Genäht habe ich dann auf dem Hauptstoff, um mich an der Overlocknaht orientieren und diese Naht genau darauf setzten zu können. Das Ende habe ich noch ein kleines Stück über den Anfang laufen lassen. Dieser ist durch die Stecknadel markiert.
TIPP: nach dem Annähen kann man die Nahtzugabe etwas zurückschneiden, damit sie nicht so sehr aufträgt.
Jetzt darf gebügelt werden! Zuerst wie auf dem oberen Bild liegend die Ansatznaht des Schrägstreifen ausbügeln, dann wie hier unten zu sehen den Streifen um die Kante bügeln,.
Jetzt kommt schon der letzte Schritt. Den Saumstreifen habe ich wieder aufgeklappt und dabei die eingefasste Nahtzugabe in Richtung der Jacke gelegt.
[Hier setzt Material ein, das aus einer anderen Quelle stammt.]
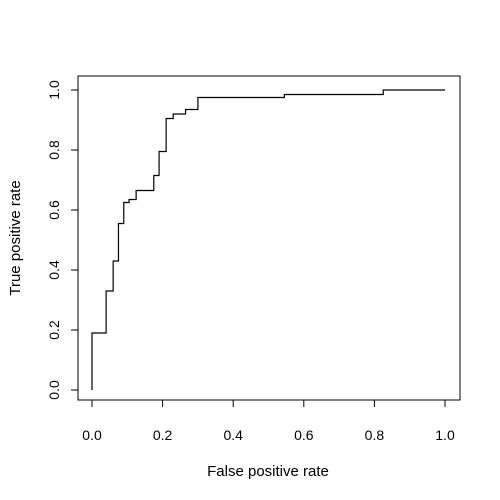 The width and height of the screenshot is (500, 500). Describe the element at coordinates (375, 435) in the screenshot. I see `x-tick-label: 0.8` at that location.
Den Streberstreifen habe ich dann schmalkantig abgesteppt.
TIPP: Orientiert euch hierfür an einer Kante des Nähfüßchens. Die Nadelposition kann man entsprechende anpassen, sodass die Absteppung den gewünschten Abstand zur Kante bekommt.
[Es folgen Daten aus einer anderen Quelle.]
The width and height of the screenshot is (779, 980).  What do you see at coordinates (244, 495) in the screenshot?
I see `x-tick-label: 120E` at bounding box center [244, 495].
ACHTUNG: Hier müsst ihr auf die Garnfarben achten. Den Oberfaden habe ich passend zum Streberstreifen gewählt, den Unterfaden passend zur Jackenfarbe.
Und fertig ist mein ringsrum-Streberstreifen!
Den bequemen Cardigan und noch weitere Schnittmuster und freeBooks gibt es auf meiner Webseite. Schaut euch dort gerne um oder lasst euch auch auf meinem Blog zu weiteren schönen Modellen und Verarbeitung inspirieren.
Ich wünsche euch mit meiner Schlumperjacke einen perfekten Start in den Herbst und bleibt kreativ!
eure Katja von KATJUSCHKA
Ich glaube der Couture Name ist Hongkong Methode
Stimmt! Danke schön!
Danke für den Beitrag. Als alte Quilterin würde ich sagen:Noch einfacher geht das, wenn der Streifen doppelt genommen wird und der Stoffbruch als Nählinie für die zweite Naht dient.
Stimmt, das wäre auch eine schöne Variante! Es gibt ja immer viele Möglichkeiten ans Ziel zu kommen 😉 In dem Fall wollte ich, daß es so wenig dick wie möglich wird, deshalb habe ich mich für diese Verarbeitung entschieden.
Hallo Katjuschka,vielen Dank für den tollen Beitrag. Ich zitiere:…Den Saumstreifen habe ich wieder aufgeklappt und dabei die eingefasste Nahtzugabe in Richtung der Jacke gelegt. Den Streberstreifen habe ich dann schmalkantig abgesteppt…Dazu meine Frage: diese Naht sieht man von aussen, richtig?Liebe Grüsse Susan
Ja genau, dazu gehört das letzte Bild. Diese Naht sieht man von außen und wenn du so wie ich auch dem Streberstreifen nähst, muss die Farbe vom Unterfaden zur Jackenfarbe passen.